Exercise details:
All lines from the one containing "The width and" through the final line of the records below should be reproduced exactly, with the pictures left out.

Given information:
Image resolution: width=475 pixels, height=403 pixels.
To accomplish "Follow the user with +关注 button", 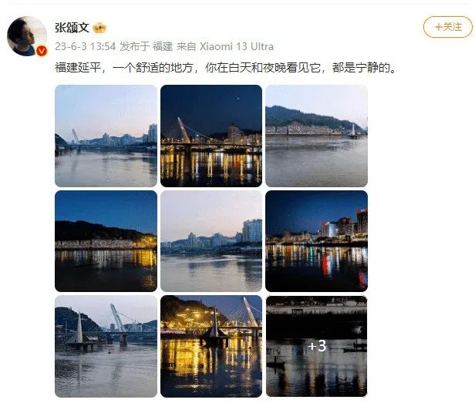I will (x=448, y=27).
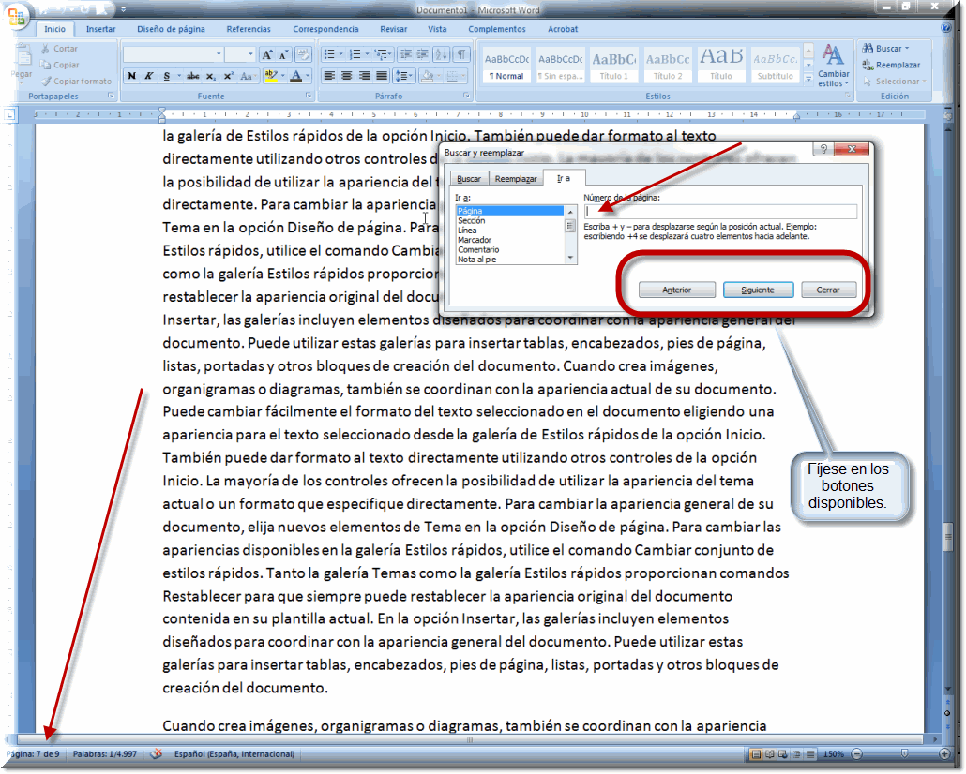Click the Office button logo
This screenshot has width=966, height=774.
[x=17, y=16]
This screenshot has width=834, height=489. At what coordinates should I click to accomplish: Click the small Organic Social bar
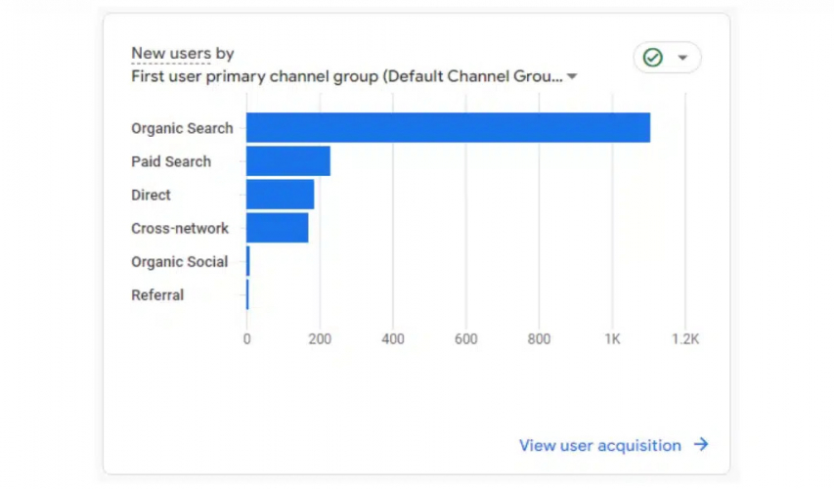[x=248, y=261]
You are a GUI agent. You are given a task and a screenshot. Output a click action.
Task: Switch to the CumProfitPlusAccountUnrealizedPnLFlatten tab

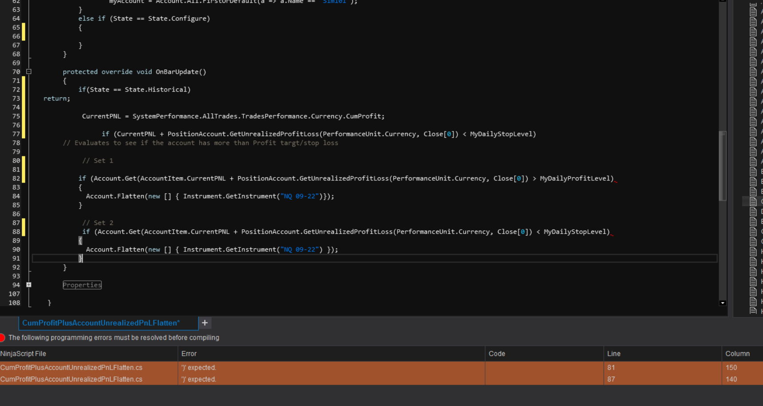101,323
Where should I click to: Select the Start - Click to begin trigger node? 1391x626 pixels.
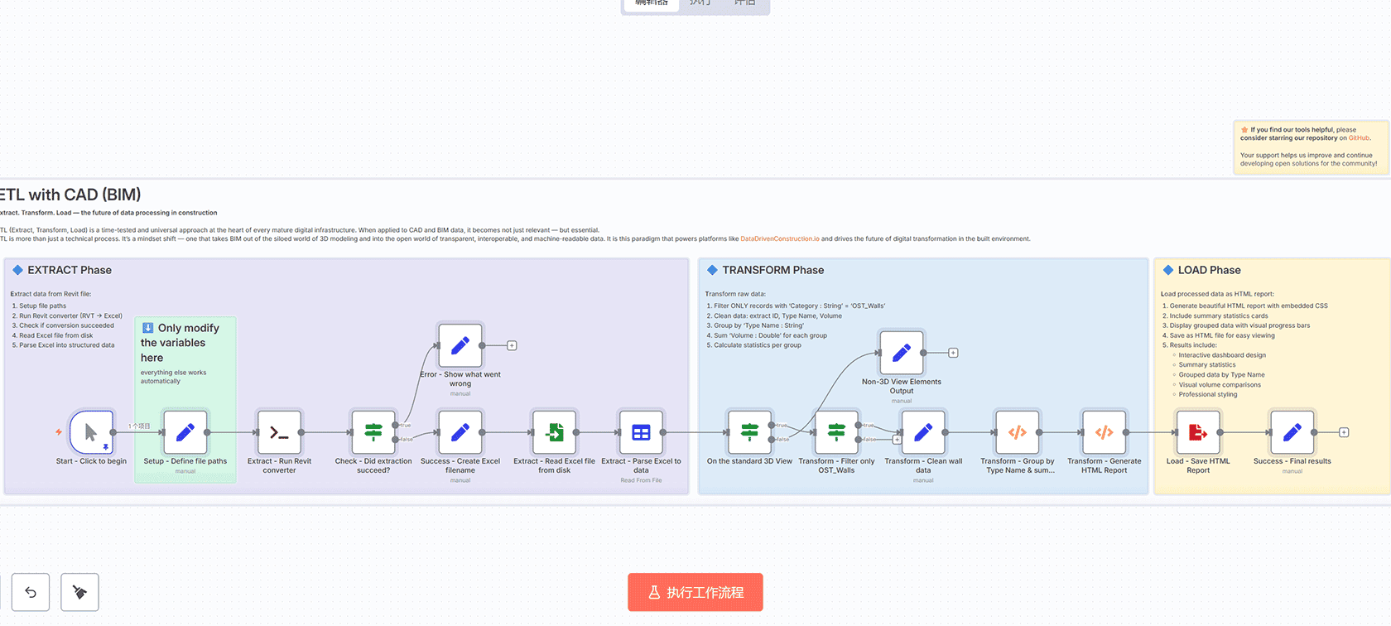coord(91,432)
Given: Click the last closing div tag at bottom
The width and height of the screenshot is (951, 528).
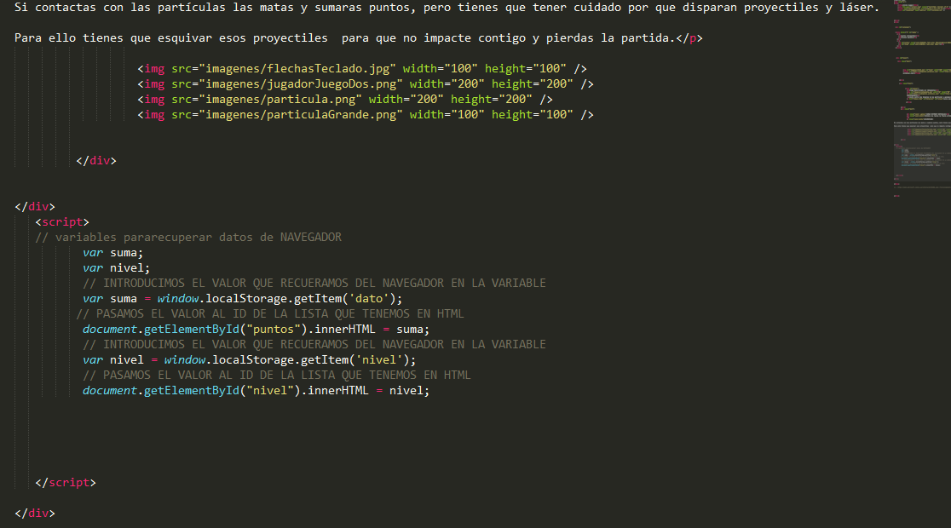Looking at the screenshot, I should pos(35,513).
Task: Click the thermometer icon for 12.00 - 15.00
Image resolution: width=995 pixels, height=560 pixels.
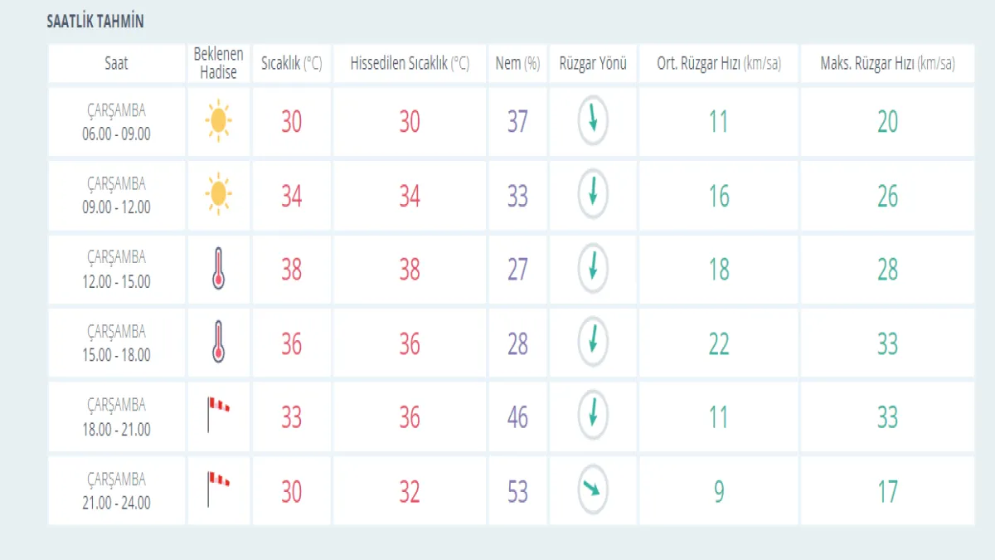Action: (x=218, y=270)
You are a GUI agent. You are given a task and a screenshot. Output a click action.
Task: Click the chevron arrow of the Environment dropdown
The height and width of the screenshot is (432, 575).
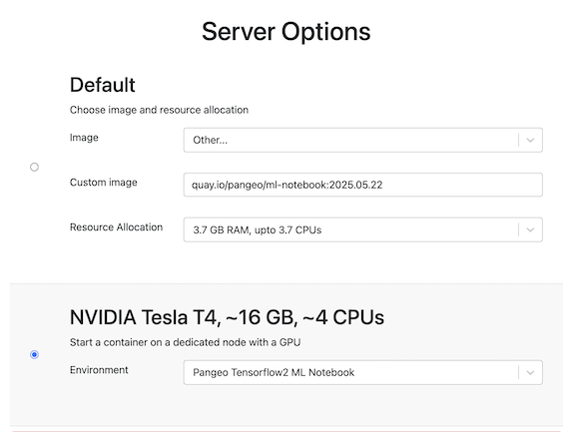coord(530,373)
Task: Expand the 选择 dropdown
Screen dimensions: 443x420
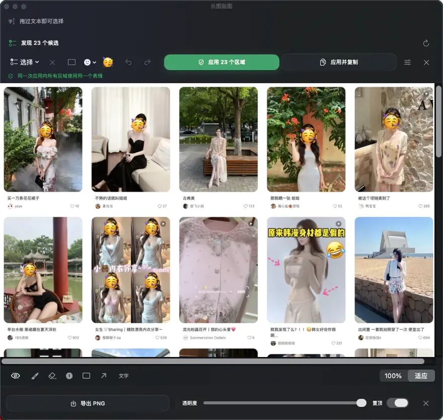Action: [24, 62]
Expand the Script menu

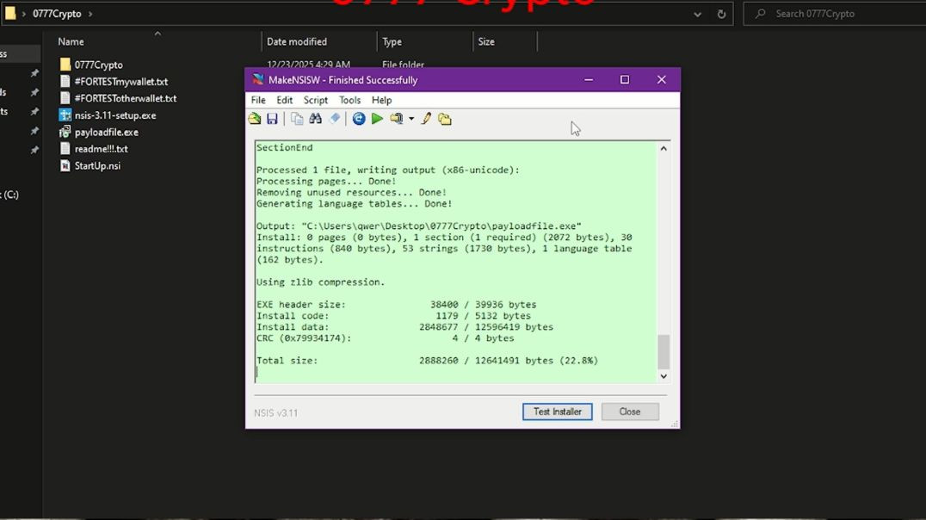click(x=315, y=100)
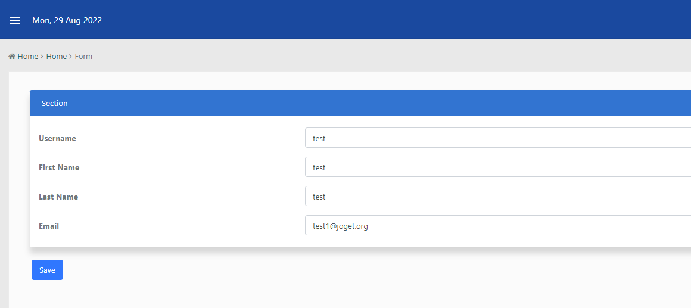
Task: Click the house icon in breadcrumb
Action: (12, 57)
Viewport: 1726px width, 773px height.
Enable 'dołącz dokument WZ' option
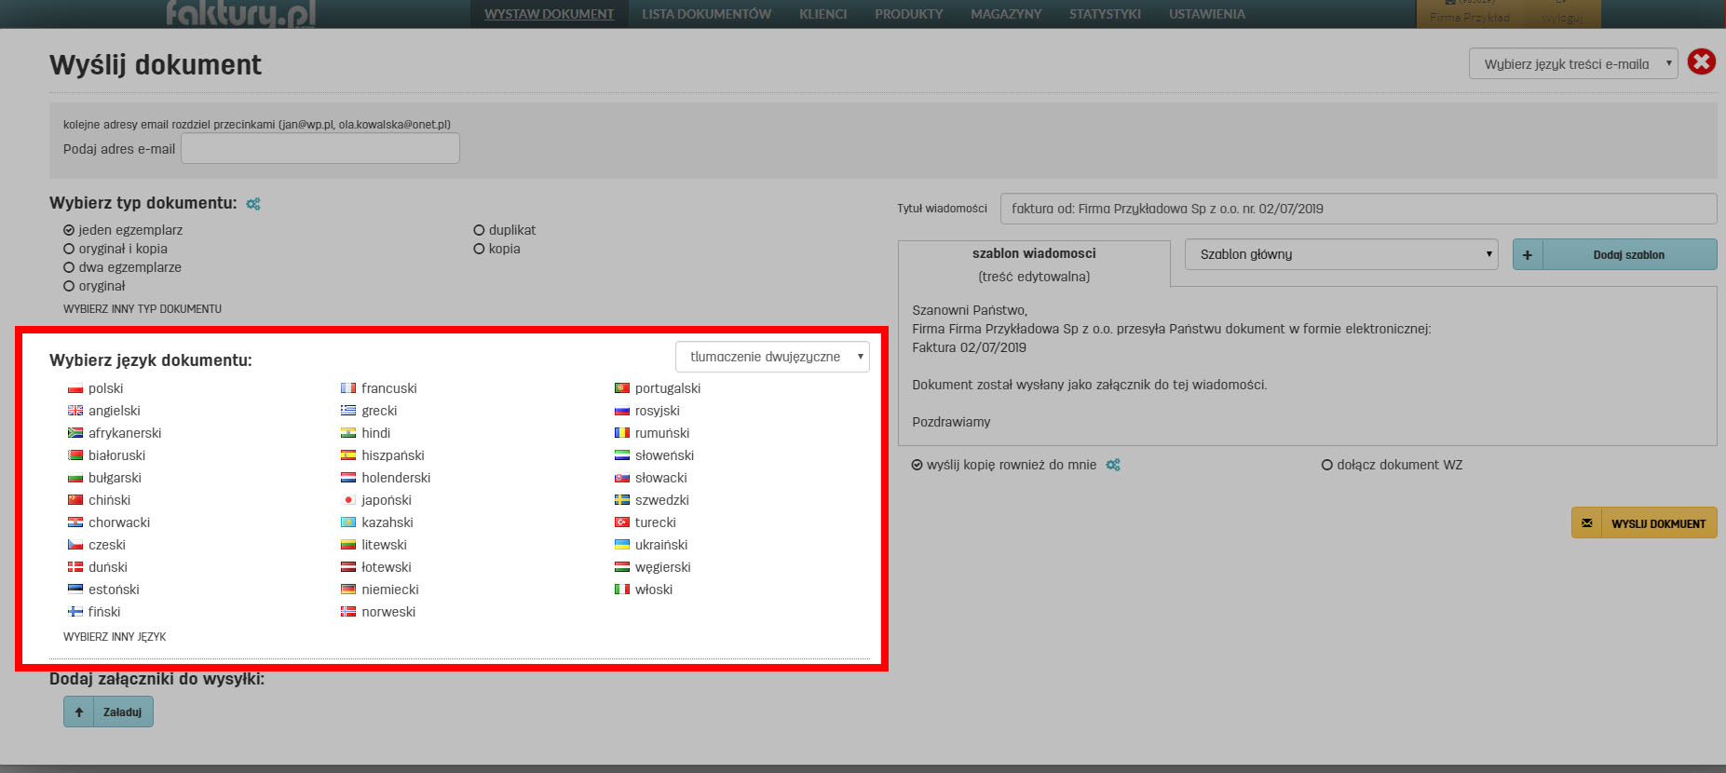[x=1326, y=466]
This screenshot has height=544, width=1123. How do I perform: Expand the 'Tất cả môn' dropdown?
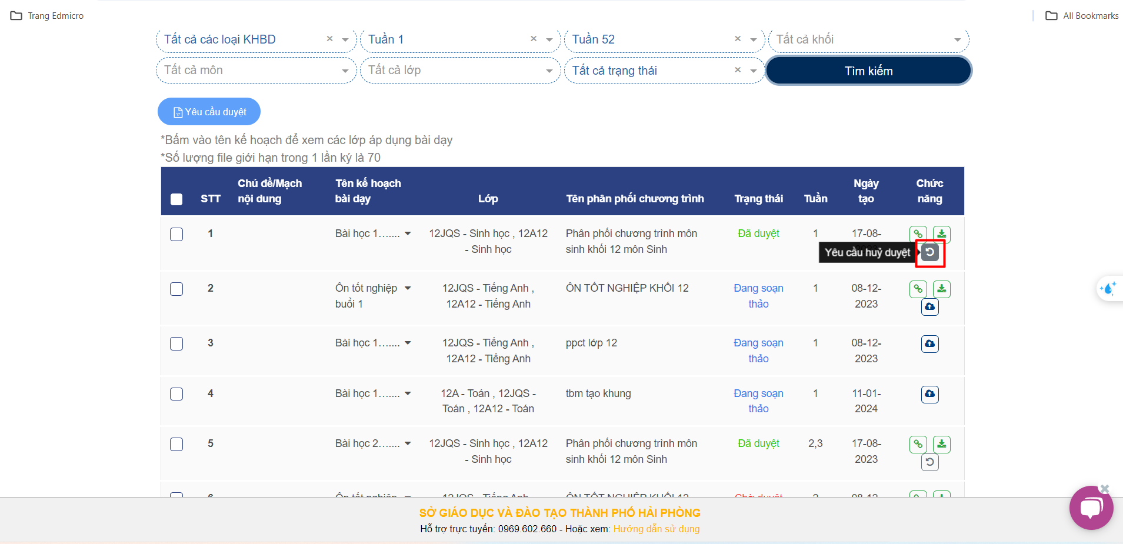(256, 71)
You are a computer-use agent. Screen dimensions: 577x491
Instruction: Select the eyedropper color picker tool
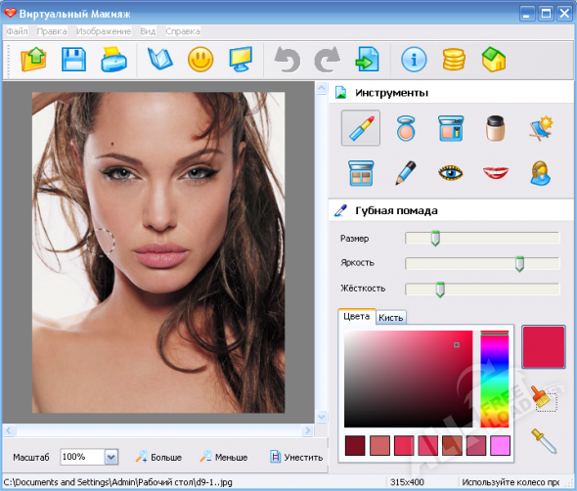coord(544,441)
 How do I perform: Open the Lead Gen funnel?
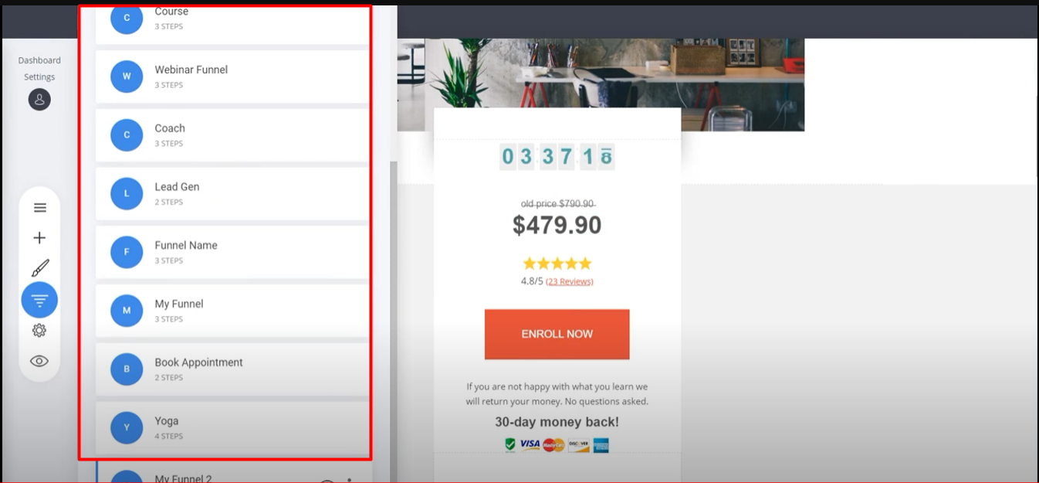click(232, 194)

Response to the exercise:
The width and height of the screenshot is (951, 528).
Looking at the screenshot, I should pos(35,513).
Task: Click the thermometer icon for 12.00 - 15.00
Image resolution: width=995 pixels, height=560 pixels.
Action: (x=218, y=270)
You are a GUI agent. You are given a task and a screenshot. Output a click action.
Task: Click the chevron arrow of the Environment dropdown
The height and width of the screenshot is (432, 575).
coord(530,373)
Task: Expand the 选择 dropdown
Screen dimensions: 443x420
Action: [24, 62]
Expand the Script menu

click(x=315, y=100)
Task: Click the house icon in breadcrumb
Action: (12, 57)
Viewport: 1726px width, 773px height.
Enable 'dołącz dokument WZ' option
[x=1326, y=466]
This screenshot has height=544, width=1123. How do I perform: Expand the 'Tất cả môn' dropdown?
(256, 71)
You are a computer-use agent. Screen dimensions: 577x491
Instruction: Select the eyedropper color picker tool
coord(544,441)
 How do I perform: Open the Lead Gen funnel?
click(232, 194)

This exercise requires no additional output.